WRITTEN INSTRUCTION: Reproduce the lines verbatim from the one containing "You are a computer-use agent." down to the end of the lines, both ends included. Omit the pictures from your copy.
— start of SOURCE RECORDS —
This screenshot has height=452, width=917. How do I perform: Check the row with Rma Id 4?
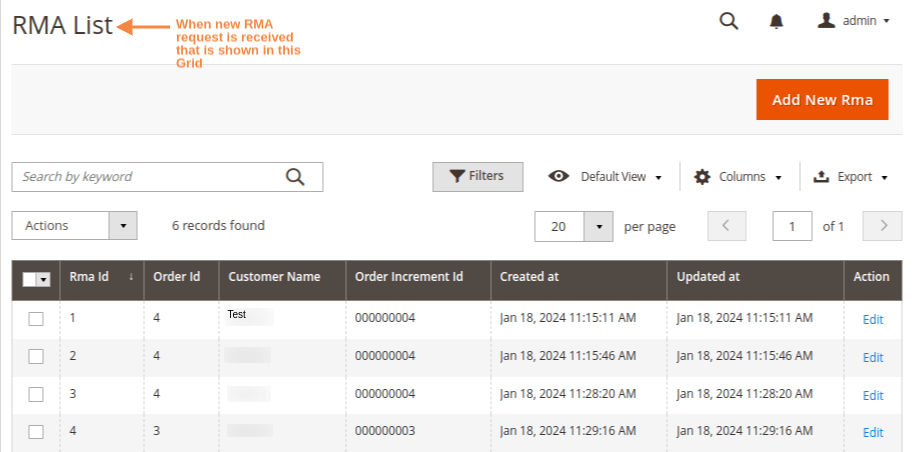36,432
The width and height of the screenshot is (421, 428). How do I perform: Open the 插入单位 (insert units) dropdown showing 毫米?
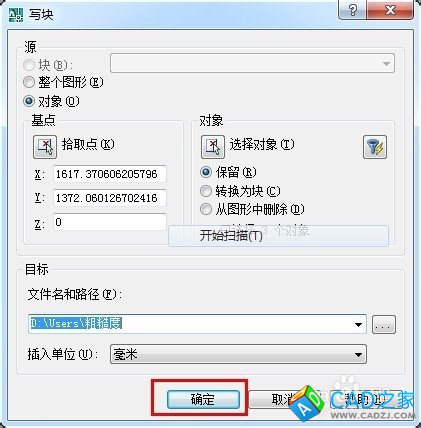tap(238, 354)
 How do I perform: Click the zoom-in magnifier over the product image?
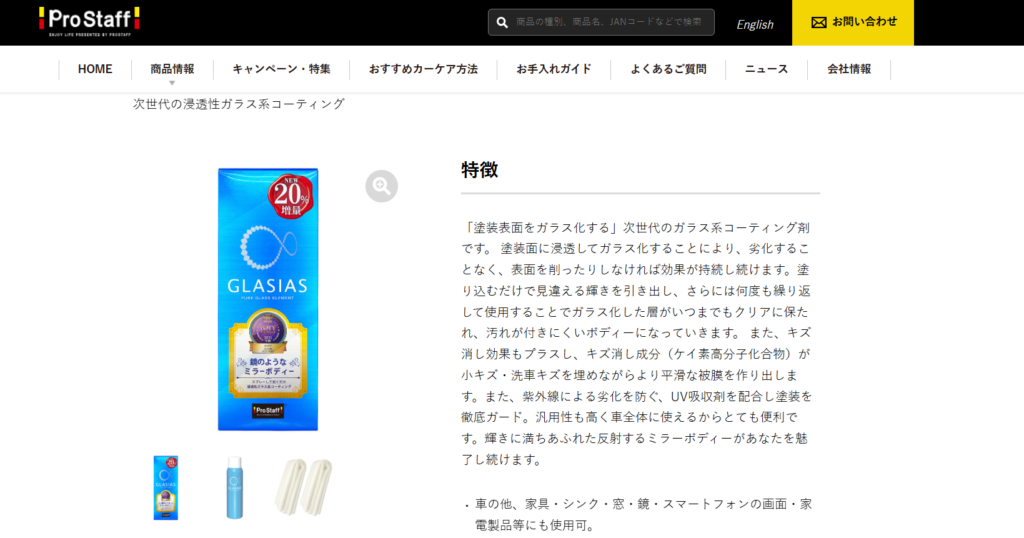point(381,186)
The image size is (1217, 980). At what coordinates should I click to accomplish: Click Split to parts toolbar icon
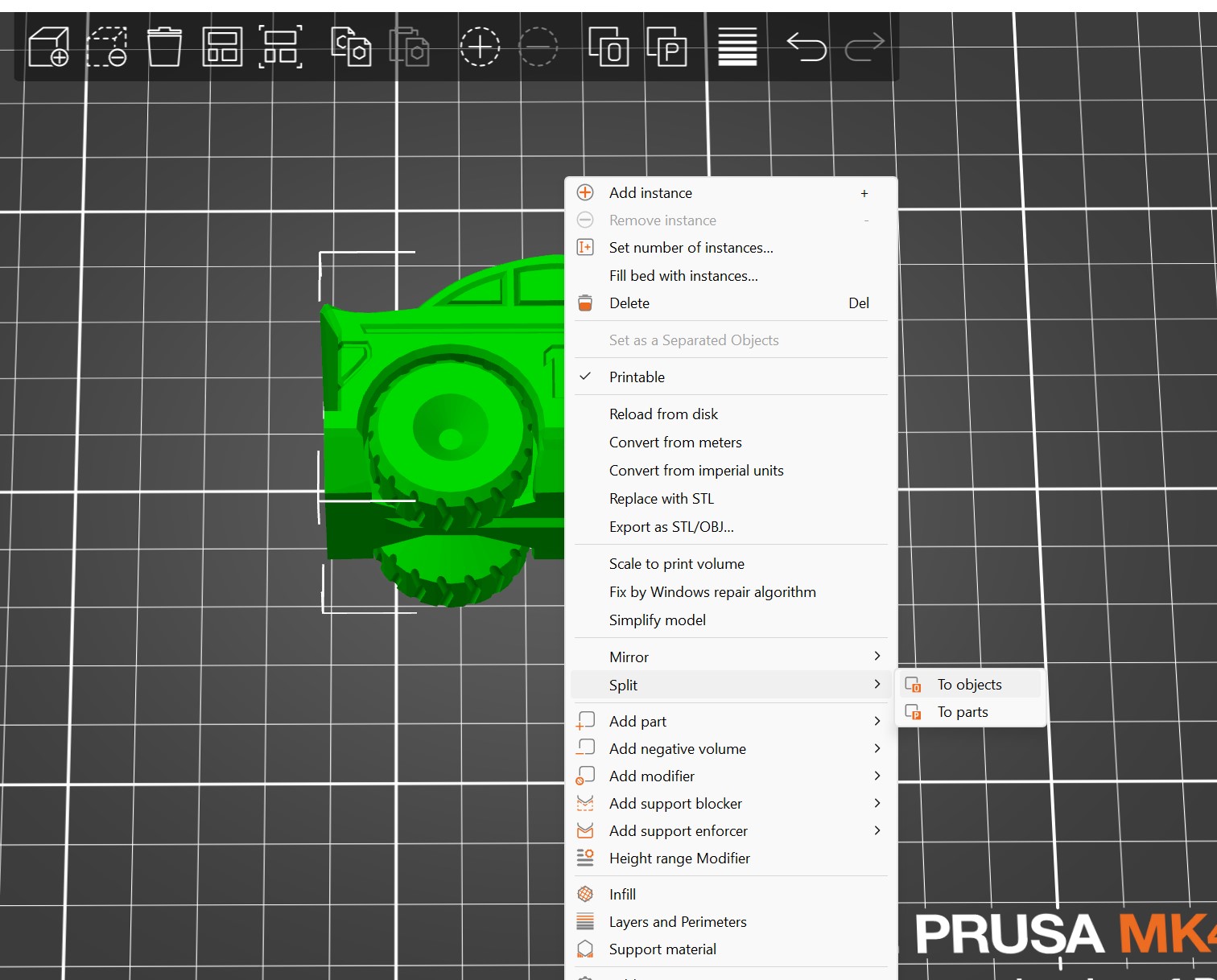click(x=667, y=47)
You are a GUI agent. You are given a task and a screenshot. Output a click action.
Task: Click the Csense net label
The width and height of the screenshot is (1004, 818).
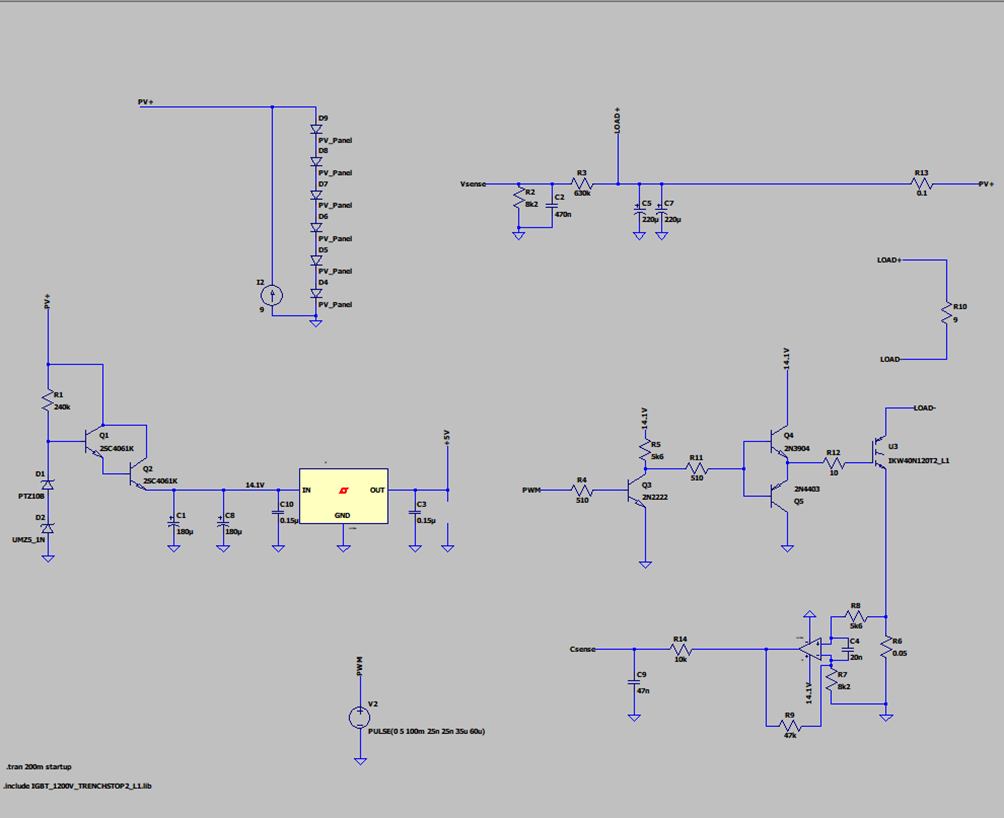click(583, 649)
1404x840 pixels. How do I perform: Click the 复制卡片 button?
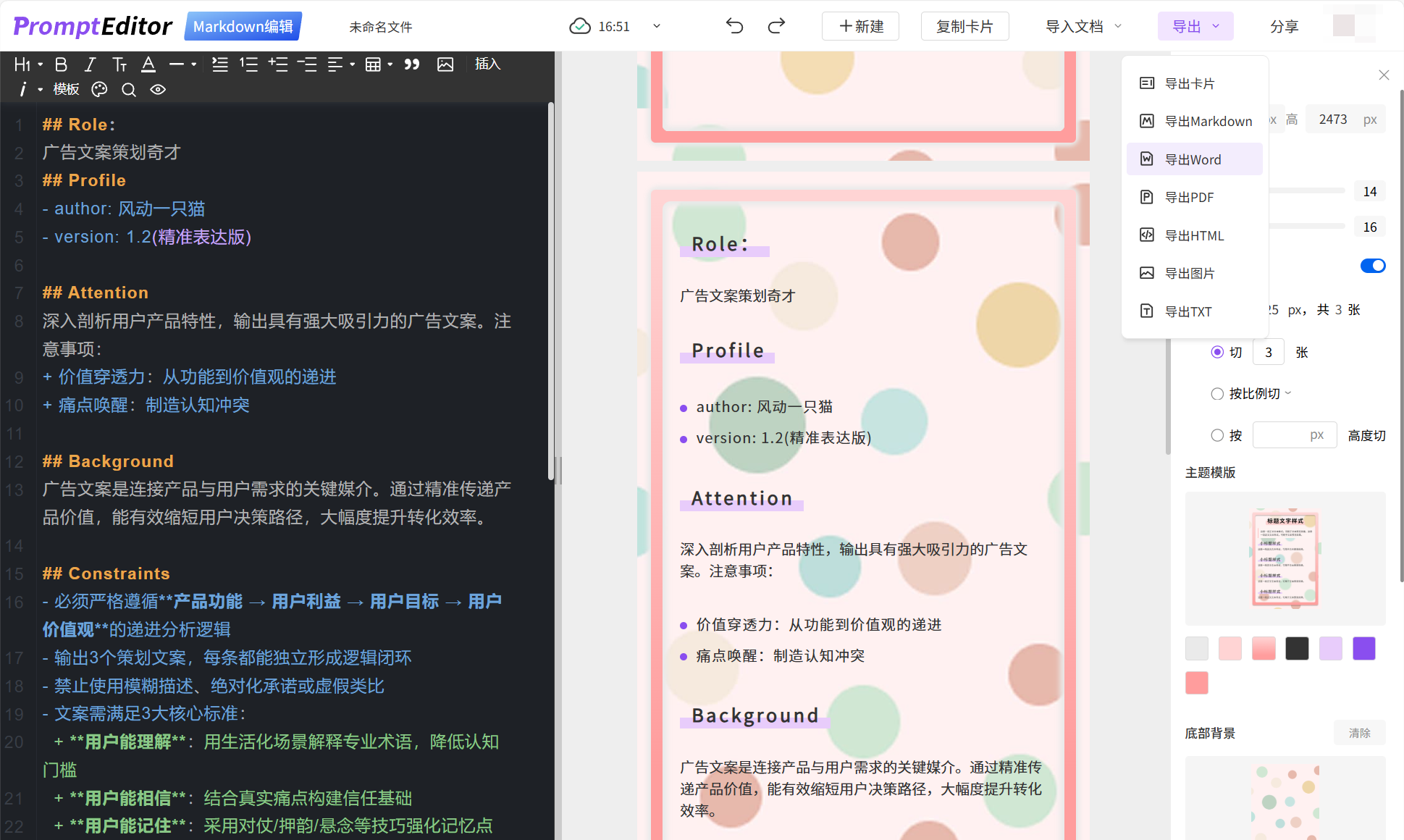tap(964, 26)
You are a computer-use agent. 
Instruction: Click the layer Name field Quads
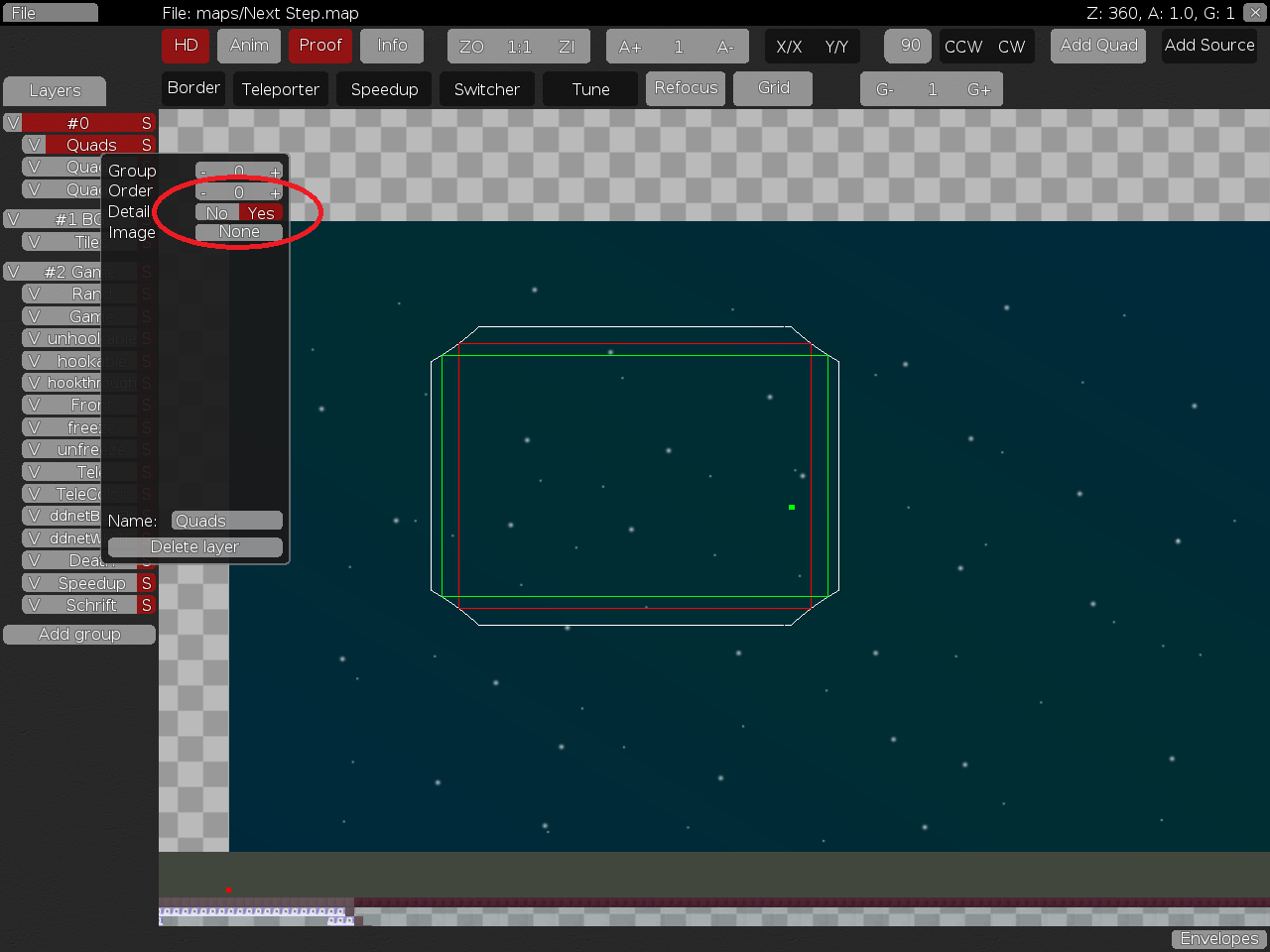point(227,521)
— end of SOURCE RECORDS —
THE COMPLETED TASK:
You are a computer-use agent. 
Instruction: Click the layer Name field Quads
point(227,521)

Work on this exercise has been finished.